**Source material**
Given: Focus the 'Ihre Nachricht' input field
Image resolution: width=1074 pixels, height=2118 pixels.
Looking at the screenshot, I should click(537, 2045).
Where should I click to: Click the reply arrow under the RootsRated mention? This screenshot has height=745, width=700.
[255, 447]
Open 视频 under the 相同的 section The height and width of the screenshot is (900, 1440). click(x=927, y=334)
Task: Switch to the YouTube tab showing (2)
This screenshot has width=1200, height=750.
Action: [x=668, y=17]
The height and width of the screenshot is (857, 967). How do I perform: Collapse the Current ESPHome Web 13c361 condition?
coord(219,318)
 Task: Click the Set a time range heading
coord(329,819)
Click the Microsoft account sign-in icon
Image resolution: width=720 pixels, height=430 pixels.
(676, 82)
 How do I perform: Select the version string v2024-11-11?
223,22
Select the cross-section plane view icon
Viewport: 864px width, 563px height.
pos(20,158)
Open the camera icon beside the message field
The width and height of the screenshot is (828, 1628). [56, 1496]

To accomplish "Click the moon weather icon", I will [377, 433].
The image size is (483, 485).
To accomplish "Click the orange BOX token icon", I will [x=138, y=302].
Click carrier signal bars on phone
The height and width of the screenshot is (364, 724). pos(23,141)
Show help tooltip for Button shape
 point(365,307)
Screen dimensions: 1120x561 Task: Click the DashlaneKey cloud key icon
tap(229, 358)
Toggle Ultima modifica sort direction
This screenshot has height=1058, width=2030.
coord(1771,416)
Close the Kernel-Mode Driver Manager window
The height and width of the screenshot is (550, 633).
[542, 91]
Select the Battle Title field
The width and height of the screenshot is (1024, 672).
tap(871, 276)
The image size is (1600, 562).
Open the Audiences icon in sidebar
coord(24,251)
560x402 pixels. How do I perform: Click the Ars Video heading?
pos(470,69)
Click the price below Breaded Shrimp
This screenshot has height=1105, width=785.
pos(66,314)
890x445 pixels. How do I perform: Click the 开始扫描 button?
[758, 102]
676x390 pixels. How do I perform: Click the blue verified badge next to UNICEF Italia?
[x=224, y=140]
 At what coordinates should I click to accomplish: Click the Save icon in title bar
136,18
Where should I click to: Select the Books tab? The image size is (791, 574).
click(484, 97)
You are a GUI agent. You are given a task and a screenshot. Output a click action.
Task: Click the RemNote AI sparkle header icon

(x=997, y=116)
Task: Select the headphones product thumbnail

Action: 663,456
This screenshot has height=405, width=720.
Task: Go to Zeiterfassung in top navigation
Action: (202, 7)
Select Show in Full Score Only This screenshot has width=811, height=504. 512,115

**Requirement**
Beginning with the line that contains "Task: Select the headphones product thumbnail", quote each line exactly through the last line of the entries above, and nothing beyond them.

**Completed task**
Task: Select the headphones product thumbnail

Action: 663,456
This screenshot has height=405, width=720.
Task: Go to Zeiterfassung in top navigation
Action: (202, 7)
Select Show in Full Score Only This screenshot has width=811, height=504. 512,115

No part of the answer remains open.